> _Task instructions_
Once the line holding "Dave (321, 2009)" is found in the listing below, write it out and each later line exactly, up to and including the one holding "Alert (65, 1977)".

> _Data under study_
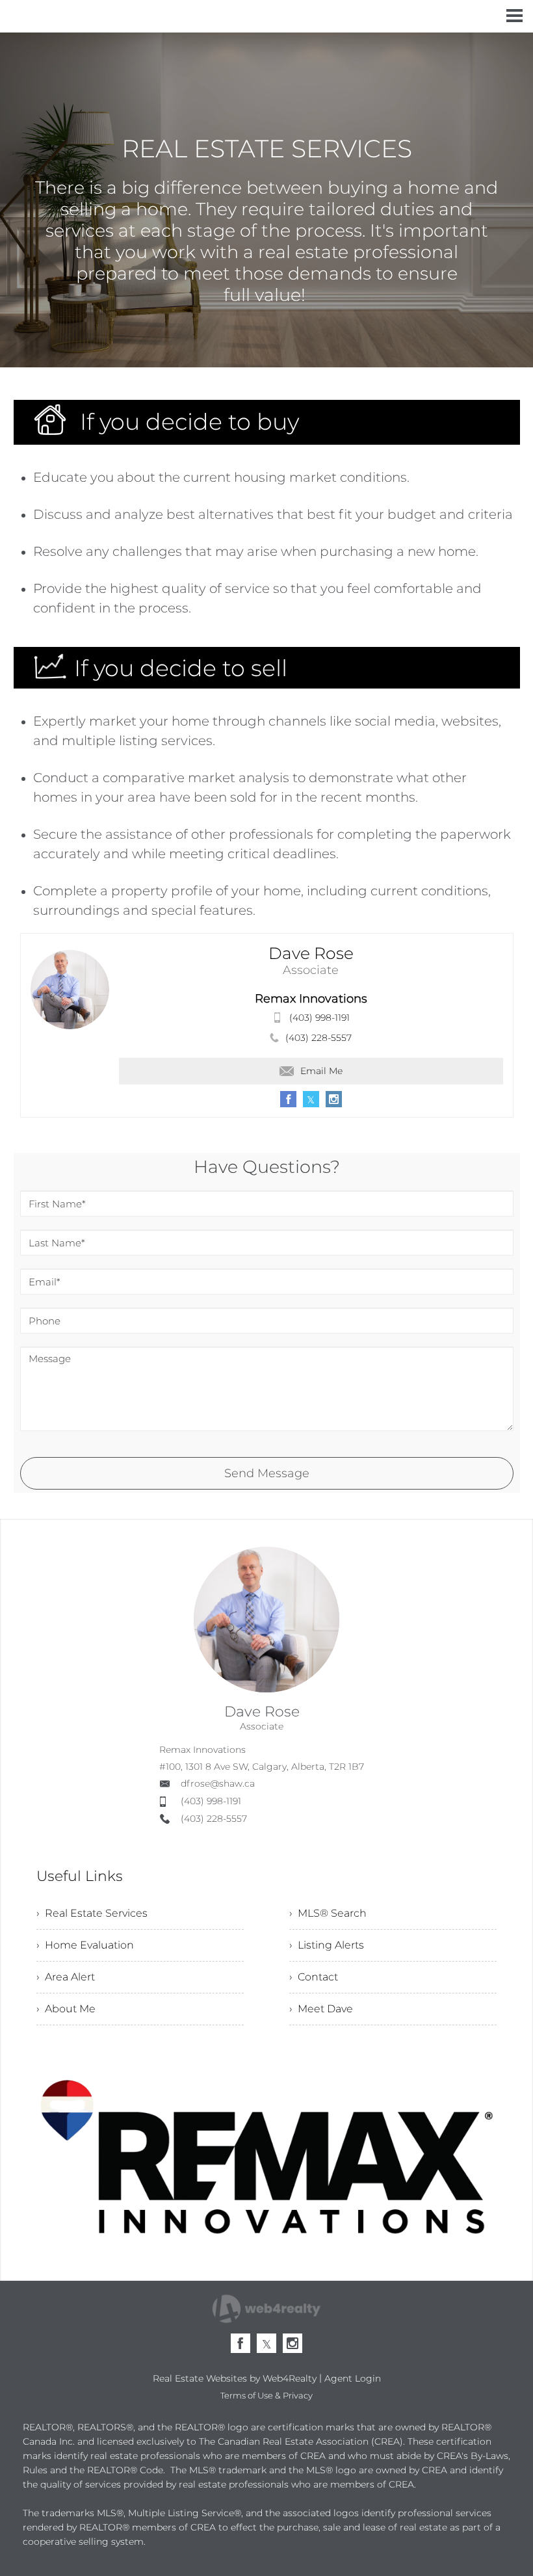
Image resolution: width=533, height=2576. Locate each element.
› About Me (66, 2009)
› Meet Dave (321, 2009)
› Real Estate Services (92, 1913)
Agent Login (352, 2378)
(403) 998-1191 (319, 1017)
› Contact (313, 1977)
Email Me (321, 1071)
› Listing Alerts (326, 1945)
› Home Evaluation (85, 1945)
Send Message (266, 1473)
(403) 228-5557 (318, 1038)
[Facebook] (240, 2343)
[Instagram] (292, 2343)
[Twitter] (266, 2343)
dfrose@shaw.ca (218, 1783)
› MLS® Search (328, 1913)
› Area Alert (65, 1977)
* * *
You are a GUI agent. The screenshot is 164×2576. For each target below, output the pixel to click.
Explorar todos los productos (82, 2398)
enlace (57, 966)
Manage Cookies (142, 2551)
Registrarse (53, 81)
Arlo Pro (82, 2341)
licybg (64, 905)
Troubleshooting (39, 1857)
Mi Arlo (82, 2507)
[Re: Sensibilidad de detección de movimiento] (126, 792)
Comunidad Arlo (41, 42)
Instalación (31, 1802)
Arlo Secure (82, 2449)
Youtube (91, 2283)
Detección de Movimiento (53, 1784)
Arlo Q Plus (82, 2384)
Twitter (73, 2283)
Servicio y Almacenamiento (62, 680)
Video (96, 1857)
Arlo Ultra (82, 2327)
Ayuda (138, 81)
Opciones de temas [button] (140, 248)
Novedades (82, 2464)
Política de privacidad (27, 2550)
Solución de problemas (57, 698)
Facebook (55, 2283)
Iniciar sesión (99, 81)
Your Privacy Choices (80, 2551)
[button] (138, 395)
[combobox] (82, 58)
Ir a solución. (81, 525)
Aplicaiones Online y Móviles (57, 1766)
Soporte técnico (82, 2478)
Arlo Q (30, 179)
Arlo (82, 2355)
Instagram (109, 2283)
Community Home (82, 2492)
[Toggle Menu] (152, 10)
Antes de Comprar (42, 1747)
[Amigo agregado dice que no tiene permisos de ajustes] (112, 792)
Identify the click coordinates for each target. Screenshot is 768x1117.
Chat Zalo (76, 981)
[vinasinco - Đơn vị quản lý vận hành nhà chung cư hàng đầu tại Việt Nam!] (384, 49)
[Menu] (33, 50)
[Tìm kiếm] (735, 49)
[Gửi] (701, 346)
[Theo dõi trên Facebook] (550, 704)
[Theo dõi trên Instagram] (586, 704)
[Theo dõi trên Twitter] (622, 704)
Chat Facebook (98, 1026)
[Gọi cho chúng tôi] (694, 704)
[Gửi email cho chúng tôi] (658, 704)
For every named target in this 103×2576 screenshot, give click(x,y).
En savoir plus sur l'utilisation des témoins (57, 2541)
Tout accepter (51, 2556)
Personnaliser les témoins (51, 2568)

> _Your solution_
› Meet Dave (321, 2009)
› Real Estate Services (92, 1913)
Agent Login (352, 2378)
(403) 998-1191 (319, 1017)
› Contact (313, 1977)
Email Me (321, 1071)
› Listing Alerts (326, 1945)
› Home Evaluation (85, 1945)
Send Message (266, 1473)
(403) 228-5557 (318, 1038)
[Facebook] (240, 2343)
[Instagram] (292, 2343)
[Twitter] (266, 2343)
dfrose@shaw.ca (218, 1783)
› MLS® Search (328, 1913)
› Area Alert (65, 1977)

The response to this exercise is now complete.